- Starring: Larry Emdur (host)
- Country of origin: Australia
- No. of episodes: 3

Production
- Executive producer: Paul Leadon
- Running time: 60 minutes (including commercials)

Original release
- Network: Network Ten
- Release: 18 February – 3 March 2007

= Celebrity Dog School =

Australian Reality Series

Celebrity Dog School was a short-lived Australian reality series which aired on Network Ten. It was based on the original version aired in the UK. The show was hosted by Larry Emdur, who also hosted The Price is Right on the Nine Network, and Wheel of Fortune on the Seven Network. It was a Pett Productions format for BBC Worldwide, produced by Freehand Group Pty Limited.

==Format==
The show involved six celebrities and their dogs given an obedience task, an agility task, and they must train them throughout the week. At the end of the week, they would perform these tasks in front of the other celebrities and the expert judges.

Home viewers had the option to vote for their favourite celebrity and dog pair via text message, with proceeds from each vote going to the RSPCA.
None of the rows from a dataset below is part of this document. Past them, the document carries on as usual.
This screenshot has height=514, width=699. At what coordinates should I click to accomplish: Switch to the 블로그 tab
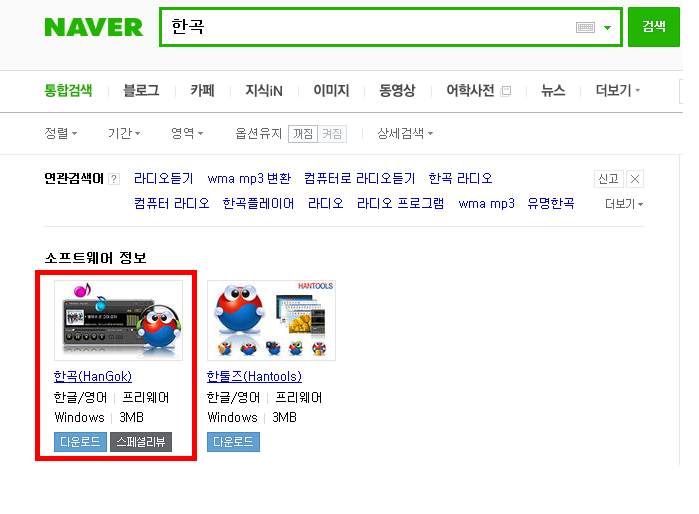pyautogui.click(x=141, y=90)
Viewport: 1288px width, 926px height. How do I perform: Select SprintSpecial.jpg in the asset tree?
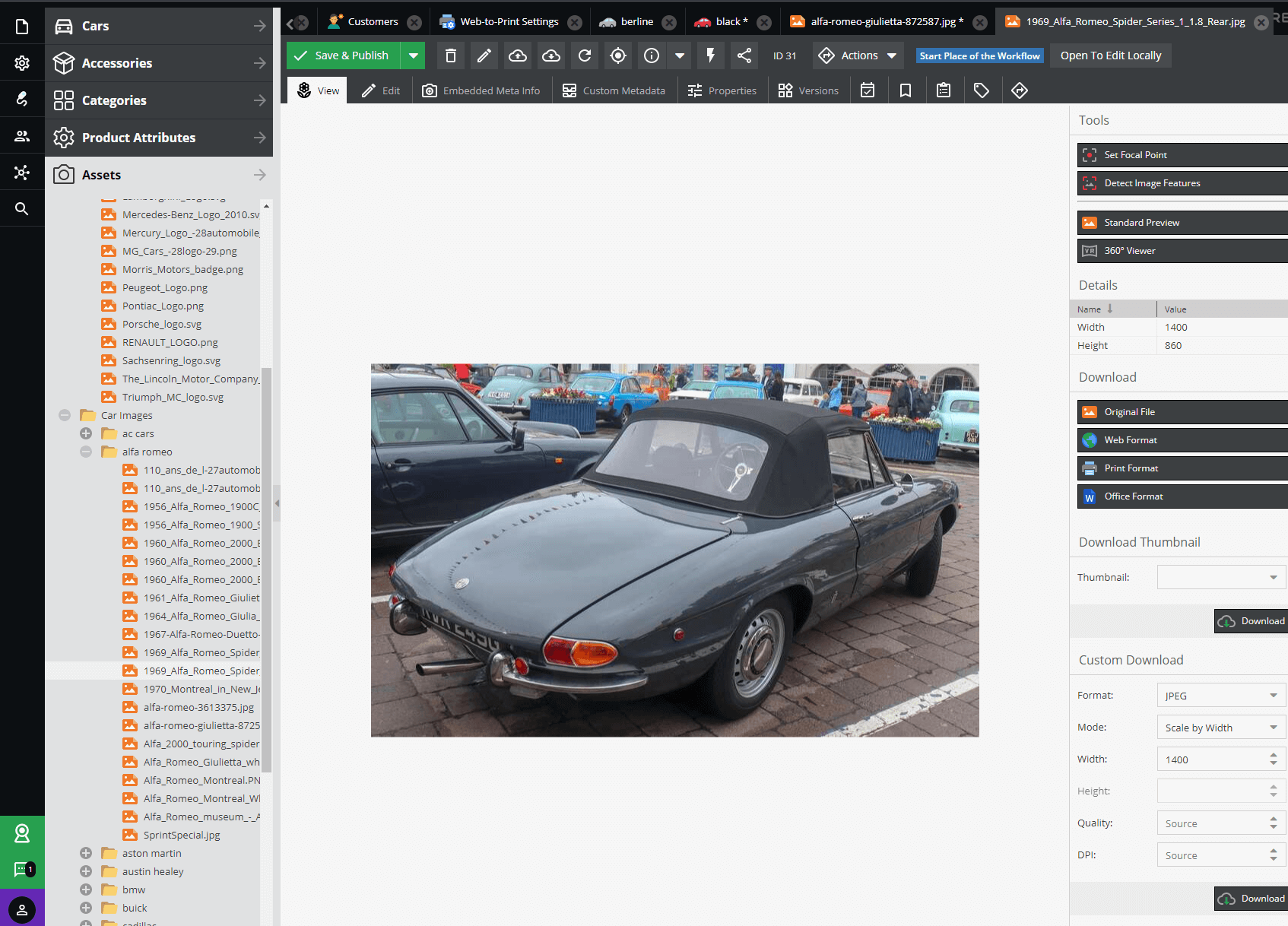click(182, 835)
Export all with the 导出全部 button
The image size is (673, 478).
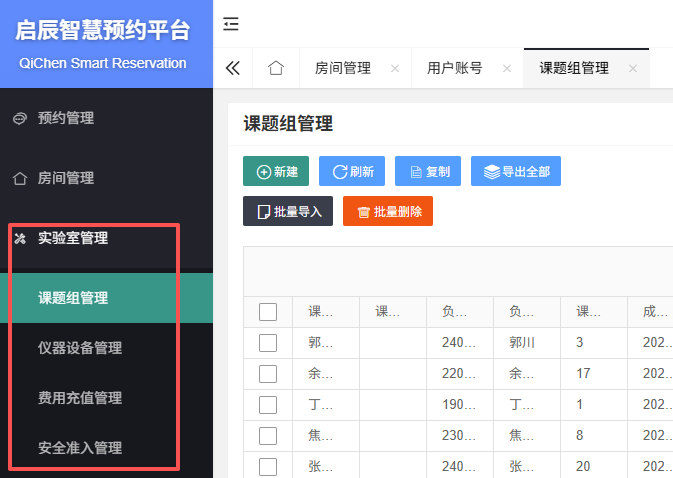515,171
Towards the end of the series, there was to be a 'Grand Final Best in Show Spectacular' where they were to perform in front of a live audience. The most popular couple who was not eliminated would have won the 'Best in Series'. Bootsie scored a perfect score from all three judges; sadly, no such thing happened. After only three episodes, Network Ten placed the show on 'hiatus', and although the network ran trailers indicating the show was 'returning soon', it ended up never returning at all.

==Celebrities==
The six celebrities in the show included:

- Kim Watkins – Co-host of 9am with David and Kim and host of Saving Babies, which both aired on Network Ten
- Robert 'Dipper' DiPierdomenico – AFL legend
- Ajay Rochester – Host of The Biggest Loser, which also aired on Network Ten
- Adam Richard – Comedian
- Michael Bevan – Ex Australian Cricketer
- Bianca Dye – Nova 96.9 radio host

==Expert Judges==
The expert judges on Celebrity Dog School were Steve Austin, who is Australia's premier dog trainer, and Dr Julie Summerfield, who is a qualified veterinarian and is currently the resident vet in the program 9am with David and Kim.